Top-billed Foster was a relatively big star. Multitalented (he was a musician, theatrical producer and writer as well as actor, and he’d been a professional wrestler), he was probably best known, filmwise, for the likes of Two Seconds, Kansas City Confidential and I am a Fugitive from a Chain Gang, but he’d been in some big Westerns, such as the 1935 Annie Oakley, the 1937 The Outcasts of Poker Flat and the 1939 Geronimo. However, his roles got smaller after the war, such as in the fine Ramrod in 1947, and by the turn of the decade he was making low-budgeters for Lippert. He’d been Kelley, the lawman who shoots Bob Ford, in Sam Fuller’s I Shot Jesse James, a Lippert picture of 1949 (and actually noticeably good in that).
Second-billed Jim Davis was, by this time, a hardened Western vet who’d been a regular at Republic since 1942. He did two pictures for Lippert released in ’51, this one and the excellent Little Big Horn, as well as a couple of non-Westerns. In 1953 he’d do another Lippert Western, The Tall Texan, which was actually very good.

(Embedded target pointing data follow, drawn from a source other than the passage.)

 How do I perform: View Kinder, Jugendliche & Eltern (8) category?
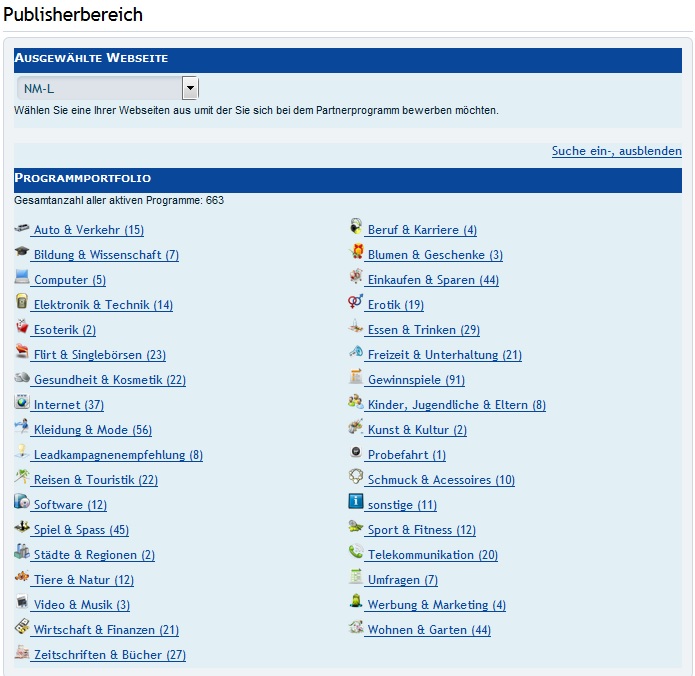tap(456, 405)
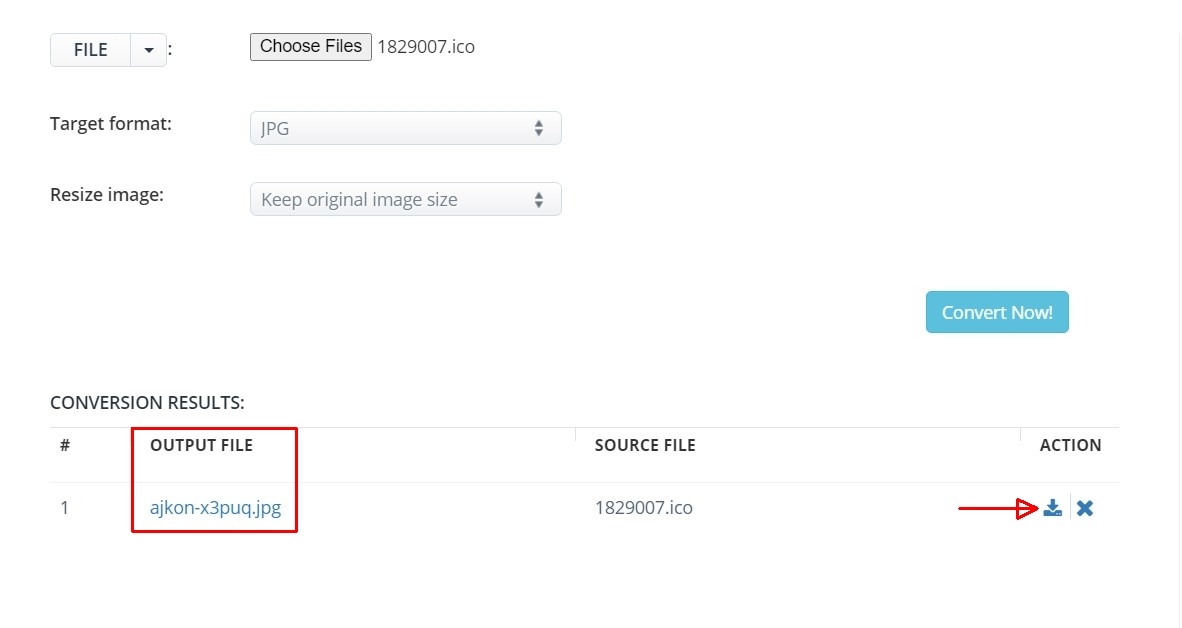Click the CONVERSION RESULTS heading
Viewport: 1182px width, 628px height.
147,403
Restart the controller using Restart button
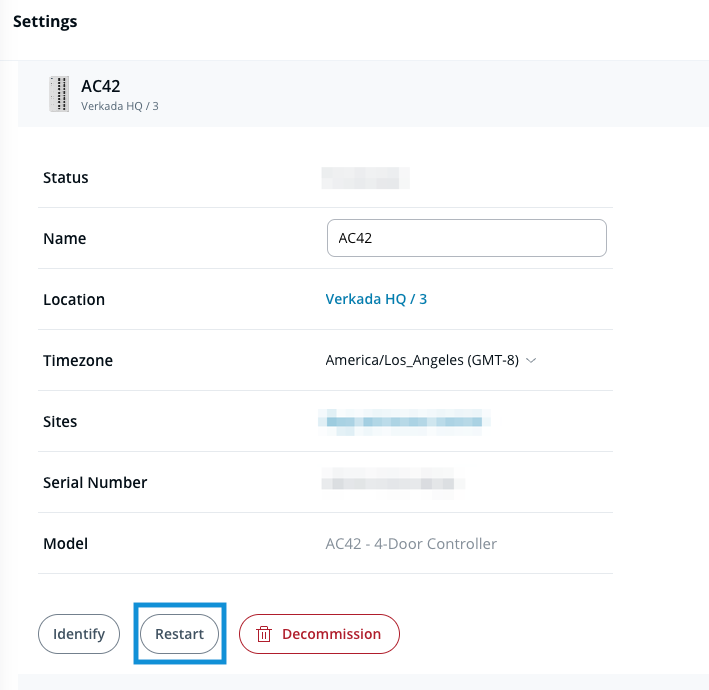 coord(180,634)
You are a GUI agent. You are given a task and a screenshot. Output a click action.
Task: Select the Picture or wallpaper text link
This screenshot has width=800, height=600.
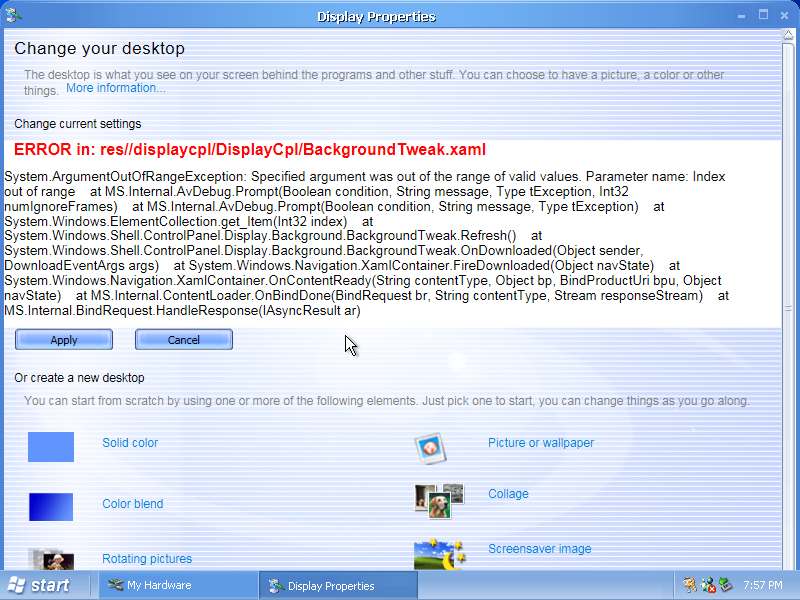(x=541, y=443)
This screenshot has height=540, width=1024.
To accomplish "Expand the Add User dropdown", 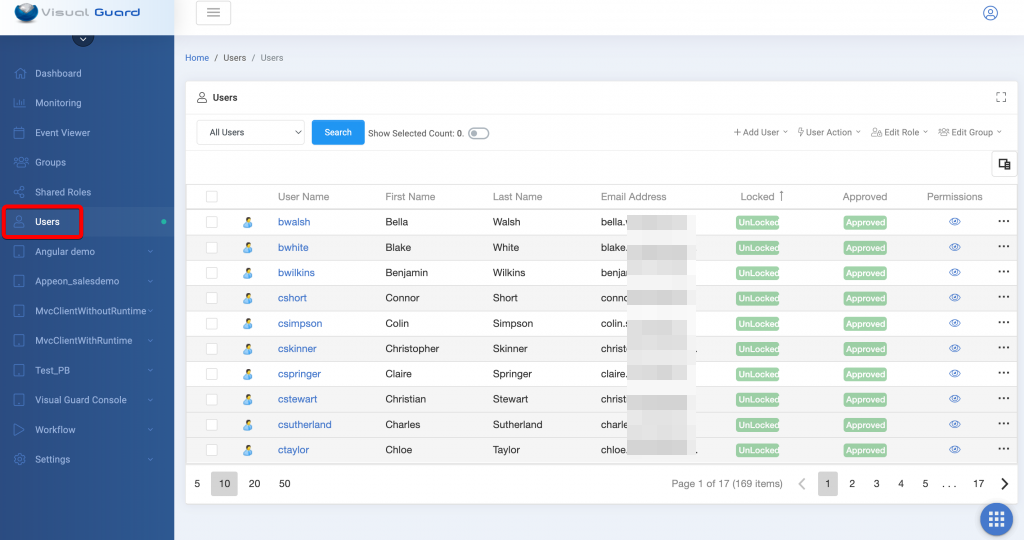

There had to be love-interest, of course, so Virginia Grey was Preston’s amour. Preston was already in his fifties and the young-love side of it wasn’t all that convincing, I fear. In any case, she casts him off for his outlawin’ and later pines away and dies. As one does. Ms Grey had actually been the leading lady in a Western, Secret Valley in 1937 with Richard Arlen, and she’d also been the glam figure in a couple of Roy Rogers oaters.
The role of Ma Dalton, I mean Denton, the outlaws’ elderly mother, was taken by Margaret Seddon, in her last film (she was 69). House Peters Jr has an almost comic-relief cameo.
There are Iverson Ranch locations and a few scenes done on Universal’s Western town lot.
It opens with a horse chase. That was one of Bob Lippert’s few stipulations, as far as content went. He even made Sam Fuller do it on I Shot Jesse James. Then there had to be another half way through, even if the plot didn’t require it.
Jim plays the harmonica but it’s so badly dubbed on that the music (or ‘music’) continues after he has stopped blowing.
There’s a train but it’s inserted footage from another movie (actually, it looks rather like the train in the opening credits of Stories of the Century).
The ‘Coffeyville’ final shoot-out happens in Fort Grant. They all die (including the slimy detective) in a bloody shoot-out, except Jim, who is captured. The End.
This picture is perfectly acceptable as a minor b & w Western, if you like that kind of thing. No great shakes, it’ll while away a pleasant enough 71 minutes.
It’s included in the DVD set Darn Good Westerns: Volume 2, though I’m not sure I’d go that far.
You do kinda wonder, though, what Coop and Kramer might have made of it.